Revue historique: volume 11 numéro 3

Le Cas Mercure

par Laurier Gareau
Vol. 11 - no 3, mars 2001
Il était une fois, un curé de campagne qui a entrepris une cause qui allait chambarder l'histoire de notre province. Son nom: André Mercure, o.m.i. La plupart des Fransaskois et de nombreux avocats, francophones comme anglophones, connaissent i histoire au Cas Mercure. Du moins, ils connaissent le nom du père Mercure. Malheureusement, il y a peu d'écrits à son sujet et au sujet de cette célèbre cause; il y a les plaidoyés des avocats, les décisions des juges et les quelques articles publiés dans les journaux de l'époque, mais il n'y a jamais eu une étude approfondie de cette cause. Admettons que le Cas Mercure ne date pas de 1910, ni de 1925. C'est une histoire relativement récente, mais une histoire qui risque d'être reléguer aux oubliettes, si nous ne nous assurons pas que les Fransaskois s'en souviennent demain et dans un demi-siècle. C'est pour cette raison que l'Association des juristes d'expression française de la Saskatchewan a décidé d'instituer un prix en son honneur.

Données de l'exercice |
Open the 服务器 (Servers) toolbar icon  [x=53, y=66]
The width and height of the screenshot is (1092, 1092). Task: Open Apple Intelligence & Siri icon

Votre travail |
a) D'après le texte sur le Cas Mercure, quel organisme a décidé d'instituer un prix en l'honneur du père Mercure ?
b) Veuillez reprendre le texte sur le Cas Mercure et le poursuivre après sa dernière phrase.

Corrigé |
a) L'Association des juristes d'expression française de la Saskatchewan.

b)
Qui était André Mercure? Fils d'Adrien Mercure et d'Antoinette Labrecque, il est né à Montréal le 29 décembre 1921. Il est arrivé dans l'Ouest, à Lebret en Saskatchewan, en 1942 pour faire son scholasticat. Ordonné Oblat de Marie-Immaculée le 18 décembre 1948 à Chambly au Québec, sa première obédiance a été au Collège Saint-Jean d'Edmonton où il est demeuré jusqu'en 1961. Puis, il est devenu curé de paroisse dans le nord-ouest de la Saskatchewan, à Cabana, Makwa, Meota, Glaslyn et Cochin et à la paroisse Ste-Anne à Edmonton.

Le R.P. André Mercure
Photo: Archives provinciales de l?alberta
Le R.P. André Mercure, o.m.i.

Fier francophone, le père Mercure s'est dévoué, tout au long de sa vie, au développement des jeunes francophones. Il a été celui qui a donné l'impulsion à la fondation de l'Association des Scouts francophones de la Saskatchewan. Pendant douze ans, il a aussi été le coeur et l'âme des voyages S.E.V. ou Saskatchewan Étudiante Voyage, l'aventure d'une génération de jeunes Fransaskois.

Il n'est donc pas surprenant que ce soit le père André Mercure qui ait bouleversé l'histoire de la Saskatchewan au point où elle est redevenue, pendant quelques courts mois en 1988, une province bilingue.

Le Cas Mercure commence de façon malheureuse pour notre curé de campagne en novembre 1980. Ii est arrêté par un membre de la Gendarmerie Royale du Canada pour excès de vitesse. Il est vrai que le père Mercure pouvait avoir le pied pesant lorsqu'il était au volant. Il reçoit une contravention, mais... Attention! La contravention est rédigée uniquement en anglais!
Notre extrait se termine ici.